Resetting Bond Holdings to 30%

Since I began this blog I have made eight trades. Two of these trades, in the postmortem, look like bad calls.

On 13th June I increased my bond holdings from 30% to 40% because I saw a decline in stocks. Stocks rallied 3% in the following month.

Then on 25th July, after missing a stock market rally, I reduced my bond holding to 19%. Stock markets retreated 12% in the following month.

In hindsight it is easy to see my mistake: I was buying something because it had increased in price, rather than the reverse. This is precisely what Benjamin Graham advised us not to do. Worse still, I had deviated from my own Investment Policy.

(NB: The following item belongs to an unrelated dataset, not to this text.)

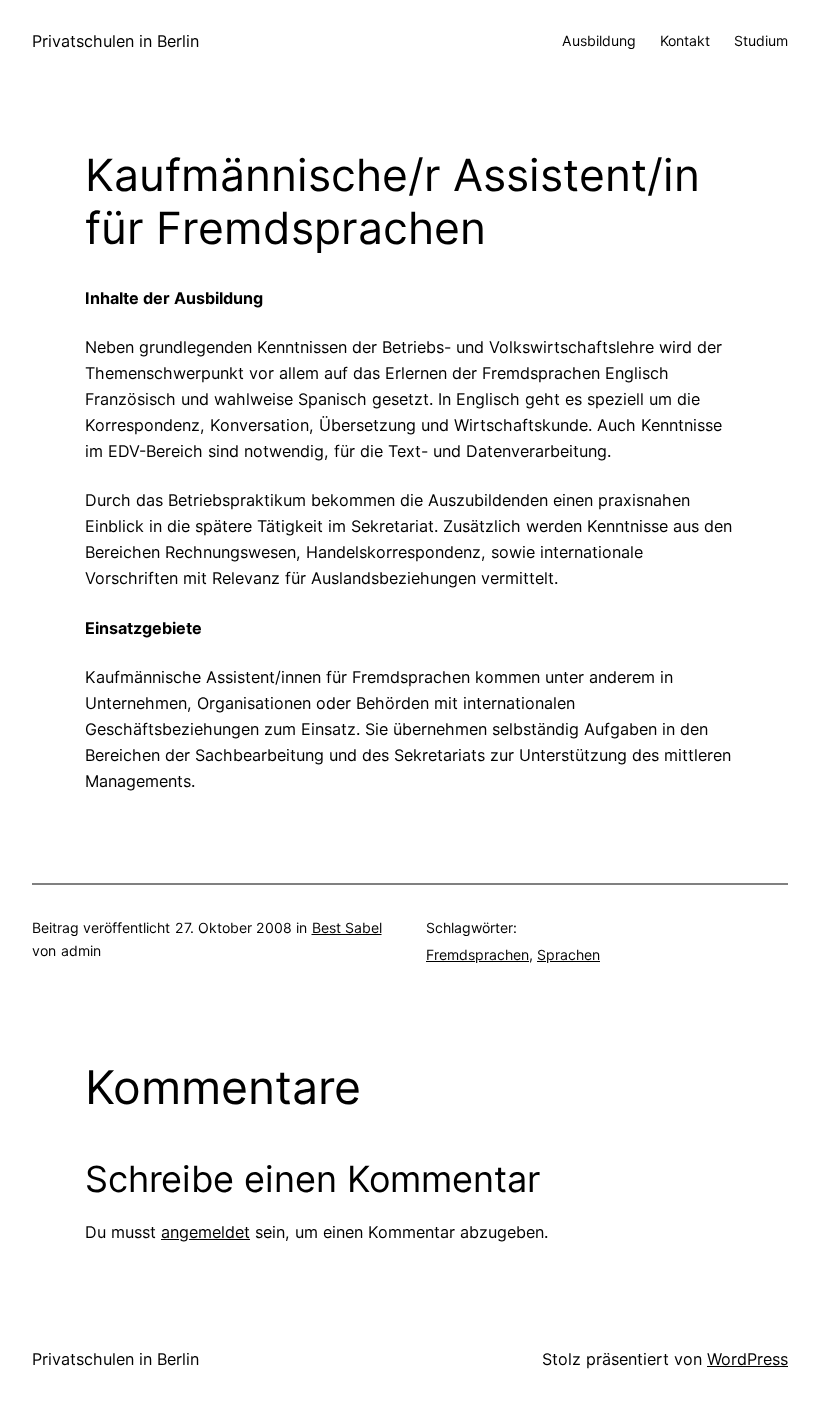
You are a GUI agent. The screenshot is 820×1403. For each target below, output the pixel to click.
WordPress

It is interesting that the only good call I have made when trading the bond fund was back on 13th May, when I initially set my bond holdings to 30%. I did this not because of prices or market sentiment, but because of my Investment Policy: to hold between 25% and 75% bonds at any time. I will return to this policy and keep 30% of my portfolio in bonds.

  • BUY Bond Fund @ $210.39
  • SELL S&P Fund @ $93.84


One month after these trades, on 25th September 2011, this looks like a good call. Both funds have advanced around 0.5% but, more importantly, my bond fund is at an appropriate level within my portfolio and in-line with my Investment Policy.